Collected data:
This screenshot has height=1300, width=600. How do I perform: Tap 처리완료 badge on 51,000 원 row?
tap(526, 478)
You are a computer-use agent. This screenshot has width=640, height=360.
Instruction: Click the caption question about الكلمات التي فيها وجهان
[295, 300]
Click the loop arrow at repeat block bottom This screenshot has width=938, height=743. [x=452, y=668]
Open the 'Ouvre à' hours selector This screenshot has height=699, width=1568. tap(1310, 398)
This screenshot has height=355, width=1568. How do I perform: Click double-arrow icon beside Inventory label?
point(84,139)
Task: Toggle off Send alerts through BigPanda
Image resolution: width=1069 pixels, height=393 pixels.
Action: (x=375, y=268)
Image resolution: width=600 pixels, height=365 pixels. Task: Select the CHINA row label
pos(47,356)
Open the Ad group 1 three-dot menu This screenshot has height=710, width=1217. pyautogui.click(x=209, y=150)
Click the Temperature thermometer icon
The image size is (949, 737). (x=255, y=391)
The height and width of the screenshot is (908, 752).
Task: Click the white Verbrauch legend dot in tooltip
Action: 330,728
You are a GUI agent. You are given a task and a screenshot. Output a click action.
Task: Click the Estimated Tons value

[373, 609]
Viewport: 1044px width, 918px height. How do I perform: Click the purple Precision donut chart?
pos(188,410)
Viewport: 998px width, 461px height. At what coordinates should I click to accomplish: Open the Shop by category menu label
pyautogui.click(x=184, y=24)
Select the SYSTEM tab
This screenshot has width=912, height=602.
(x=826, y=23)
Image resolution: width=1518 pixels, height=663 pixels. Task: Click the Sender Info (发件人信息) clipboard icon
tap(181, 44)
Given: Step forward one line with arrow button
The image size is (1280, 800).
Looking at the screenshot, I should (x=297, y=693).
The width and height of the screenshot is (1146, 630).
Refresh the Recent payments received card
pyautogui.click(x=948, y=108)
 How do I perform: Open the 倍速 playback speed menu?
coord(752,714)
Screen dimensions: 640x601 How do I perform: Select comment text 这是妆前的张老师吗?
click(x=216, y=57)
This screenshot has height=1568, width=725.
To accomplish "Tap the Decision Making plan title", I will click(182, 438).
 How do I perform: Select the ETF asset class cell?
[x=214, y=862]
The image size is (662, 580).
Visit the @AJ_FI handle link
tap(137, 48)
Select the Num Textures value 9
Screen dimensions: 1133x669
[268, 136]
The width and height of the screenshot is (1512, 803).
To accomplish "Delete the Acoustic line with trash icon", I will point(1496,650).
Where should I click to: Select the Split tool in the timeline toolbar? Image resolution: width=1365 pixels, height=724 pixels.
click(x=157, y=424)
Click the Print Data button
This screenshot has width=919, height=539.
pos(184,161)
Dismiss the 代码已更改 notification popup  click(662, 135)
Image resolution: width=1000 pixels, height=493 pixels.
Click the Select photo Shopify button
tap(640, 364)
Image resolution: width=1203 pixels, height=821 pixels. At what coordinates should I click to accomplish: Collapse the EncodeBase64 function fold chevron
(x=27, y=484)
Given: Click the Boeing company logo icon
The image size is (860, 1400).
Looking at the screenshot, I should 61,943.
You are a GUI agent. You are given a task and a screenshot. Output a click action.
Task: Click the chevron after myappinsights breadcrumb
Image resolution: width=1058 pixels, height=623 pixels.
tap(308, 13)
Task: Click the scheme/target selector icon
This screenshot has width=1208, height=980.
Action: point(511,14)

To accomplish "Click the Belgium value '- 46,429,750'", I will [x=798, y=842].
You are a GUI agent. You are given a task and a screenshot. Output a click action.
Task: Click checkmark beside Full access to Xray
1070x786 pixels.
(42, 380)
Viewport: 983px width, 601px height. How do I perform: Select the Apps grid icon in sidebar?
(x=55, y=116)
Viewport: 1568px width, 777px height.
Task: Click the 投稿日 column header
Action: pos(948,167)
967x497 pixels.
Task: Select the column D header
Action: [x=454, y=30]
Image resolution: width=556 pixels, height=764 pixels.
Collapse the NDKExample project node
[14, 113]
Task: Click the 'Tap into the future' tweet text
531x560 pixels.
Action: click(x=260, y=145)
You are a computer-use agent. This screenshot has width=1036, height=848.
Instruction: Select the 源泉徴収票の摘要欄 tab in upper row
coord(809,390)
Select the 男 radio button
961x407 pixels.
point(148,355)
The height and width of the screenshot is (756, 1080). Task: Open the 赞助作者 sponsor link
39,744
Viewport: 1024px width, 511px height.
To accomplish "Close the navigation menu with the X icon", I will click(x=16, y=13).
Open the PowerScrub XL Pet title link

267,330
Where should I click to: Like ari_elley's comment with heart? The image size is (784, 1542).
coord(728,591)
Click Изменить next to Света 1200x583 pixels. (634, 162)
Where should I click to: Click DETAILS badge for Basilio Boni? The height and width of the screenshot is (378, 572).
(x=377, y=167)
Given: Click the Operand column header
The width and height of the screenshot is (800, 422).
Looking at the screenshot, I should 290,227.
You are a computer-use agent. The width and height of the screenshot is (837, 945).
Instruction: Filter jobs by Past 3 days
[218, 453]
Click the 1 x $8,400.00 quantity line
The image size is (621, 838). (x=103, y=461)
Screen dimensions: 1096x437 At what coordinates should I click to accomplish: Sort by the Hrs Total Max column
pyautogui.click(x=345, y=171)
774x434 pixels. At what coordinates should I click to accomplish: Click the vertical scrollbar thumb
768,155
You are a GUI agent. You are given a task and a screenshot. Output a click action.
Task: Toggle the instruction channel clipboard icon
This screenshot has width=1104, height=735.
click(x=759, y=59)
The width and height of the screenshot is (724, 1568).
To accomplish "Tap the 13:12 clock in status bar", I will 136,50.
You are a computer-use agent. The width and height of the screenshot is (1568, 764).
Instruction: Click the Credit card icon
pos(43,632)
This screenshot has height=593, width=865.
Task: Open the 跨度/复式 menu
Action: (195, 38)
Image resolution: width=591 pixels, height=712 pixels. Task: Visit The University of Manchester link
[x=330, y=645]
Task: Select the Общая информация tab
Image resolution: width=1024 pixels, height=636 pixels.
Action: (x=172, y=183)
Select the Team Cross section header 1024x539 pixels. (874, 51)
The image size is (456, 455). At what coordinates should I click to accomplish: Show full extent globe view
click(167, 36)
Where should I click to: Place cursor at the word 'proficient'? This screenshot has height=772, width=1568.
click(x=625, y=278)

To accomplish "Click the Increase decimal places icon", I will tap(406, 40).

Task goal:
An exact repetition of all the records above is required.

Answer box:
This screenshot has height=1300, width=600. How do I perform: Tap 처리완료 badge on 51,000 원 row?
tap(526, 478)
You are a computer-use agent. This screenshot has width=640, height=360.
Instruction: Click the caption question about الكلمات التي فيها وجهان
[295, 300]
Click the loop arrow at repeat block bottom This screenshot has width=938, height=743. [x=452, y=668]
Open the 'Ouvre à' hours selector This screenshot has height=699, width=1568. tap(1310, 398)
This screenshot has height=355, width=1568. How do I perform: Click double-arrow icon beside Inventory label?
point(84,139)
Task: Toggle off Send alerts through BigPanda
Image resolution: width=1069 pixels, height=393 pixels.
Action: (x=375, y=268)
Image resolution: width=600 pixels, height=365 pixels. Task: Select the CHINA row label
pos(47,356)
Open the Ad group 1 three-dot menu This screenshot has height=710, width=1217. pyautogui.click(x=209, y=150)
Click the Temperature thermometer icon
The image size is (949, 737). (x=255, y=391)
The height and width of the screenshot is (908, 752).
Task: Click the white Verbrauch legend dot in tooltip
Action: 330,728
You are a GUI agent. You are given a task and a screenshot. Output a click action.
Task: Click the Estimated Tons value

[373, 609]
Viewport: 1044px width, 918px height. How do I perform: Click the purple Precision donut chart?
pos(188,410)
Viewport: 998px width, 461px height. At what coordinates should I click to accomplish: Open the Shop by category menu label
pyautogui.click(x=184, y=24)
Select the SYSTEM tab
This screenshot has width=912, height=602.
(x=826, y=23)
Image resolution: width=1518 pixels, height=663 pixels. Task: Click the Sender Info (发件人信息) clipboard icon
tap(181, 44)
Given: Step forward one line with arrow button
The image size is (1280, 800).
Looking at the screenshot, I should (x=297, y=693).
The width and height of the screenshot is (1146, 630).
Refresh the Recent payments received card
pyautogui.click(x=948, y=108)
 How do I perform: Open the 倍速 playback speed menu?
coord(752,714)
Screen dimensions: 640x601 How do I perform: Select comment text 这是妆前的张老师吗?
click(x=216, y=57)
This screenshot has height=1568, width=725.
To accomplish "Tap the Decision Making plan title", I will click(182, 438).
 How do I perform: Select the ETF asset class cell?
[x=214, y=862]
The image size is (662, 580).
Visit the @AJ_FI handle link
tap(137, 48)
Select the Num Textures value 9
Screen dimensions: 1133x669
[268, 136]
The width and height of the screenshot is (1512, 803).
To accomplish "Delete the Acoustic line with trash icon", I will point(1496,650).
Where should I click to: Select the Split tool in the timeline toolbar? Image resolution: width=1365 pixels, height=724 pixels.
click(x=157, y=424)
Click the Print Data button
This screenshot has width=919, height=539.
pos(184,161)
Dismiss the 代码已更改 notification popup  click(662, 135)
Image resolution: width=1000 pixels, height=493 pixels.
Click the Select photo Shopify button
tap(640, 364)
Image resolution: width=1203 pixels, height=821 pixels. At what coordinates should I click to accomplish: Collapse the EncodeBase64 function fold chevron
(x=27, y=484)
Given: Click the Boeing company logo icon
The image size is (860, 1400).
Looking at the screenshot, I should 61,943.
You are a GUI agent. You are given a task and a screenshot. Output a click action.
Task: Click the chevron after myappinsights breadcrumb
Image resolution: width=1058 pixels, height=623 pixels.
tap(308, 13)
Task: Click the scheme/target selector icon
This screenshot has width=1208, height=980.
Action: point(511,14)

To accomplish "Click the Belgium value '- 46,429,750'", I will [x=798, y=842].
You are a GUI agent. You are given a task and a screenshot. Output a click action.
Task: Click checkmark beside Full access to Xray
1070x786 pixels.
(42, 380)
Viewport: 983px width, 601px height. How do I perform: Select the Apps grid icon in sidebar?
(x=55, y=116)
Viewport: 1568px width, 777px height.
Task: Click the 投稿日 column header
Action: pos(948,167)
967x497 pixels.
Task: Select the column D header
Action: [x=454, y=30]
Image resolution: width=556 pixels, height=764 pixels.
Collapse the NDKExample project node
[14, 113]
Task: Click the 'Tap into the future' tweet text
531x560 pixels.
Action: click(x=260, y=145)
You are a computer-use agent. This screenshot has width=1036, height=848.
Instruction: Select the 源泉徴収票の摘要欄 tab in upper row
coord(809,390)
Select the 男 radio button
961x407 pixels.
point(148,355)
The height and width of the screenshot is (756, 1080). Task: Open the 赞助作者 sponsor link
39,744
Viewport: 1024px width, 511px height.
To accomplish "Close the navigation menu with the X icon", I will click(x=16, y=13).
Open the PowerScrub XL Pet title link

267,330
Where should I click to: Like ari_elley's comment with heart? The image size is (784, 1542).
coord(728,591)
Click Изменить next to Света 1200x583 pixels. (634, 162)
Where should I click to: Click DETAILS badge for Basilio Boni? The height and width of the screenshot is (378, 572).
(x=377, y=167)
Given: Click the Operand column header
The width and height of the screenshot is (800, 422).
Looking at the screenshot, I should 290,227.
You are a computer-use agent. The width and height of the screenshot is (837, 945).
Instruction: Filter jobs by Past 3 days
[218, 453]
Click the 1 x $8,400.00 quantity line
The image size is (621, 838). (x=103, y=461)
Screen dimensions: 1096x437 At what coordinates should I click to accomplish: Sort by the Hrs Total Max column
pyautogui.click(x=345, y=171)
774x434 pixels. At what coordinates should I click to accomplish: Click the vertical scrollbar thumb
768,155
You are a GUI agent. You are given a task and a screenshot. Output a click action.
Task: Toggle the instruction channel clipboard icon
This screenshot has width=1104, height=735.
click(x=759, y=59)
The width and height of the screenshot is (724, 1568).
To accomplish "Tap the 13:12 clock in status bar", I will 136,50.
You are a computer-use agent. The width and height of the screenshot is (1568, 764).
Instruction: Click the Credit card icon
pos(43,632)
This screenshot has height=593, width=865.
Task: Open the 跨度/复式 menu
Action: (195, 38)
Image resolution: width=591 pixels, height=712 pixels. Task: Visit The University of Manchester link
[x=330, y=645]
Task: Select the Общая информация tab
Image resolution: width=1024 pixels, height=636 pixels.
Action: (x=172, y=183)
Select the Team Cross section header 1024x539 pixels. (874, 51)
The image size is (456, 455). At what coordinates should I click to accomplish: Show full extent globe view
click(167, 36)
Where should I click to: Place cursor at the word 'proficient'? This screenshot has height=772, width=1568.
click(x=625, y=278)

To accomplish "Click the Increase decimal places icon", I will tap(406, 40).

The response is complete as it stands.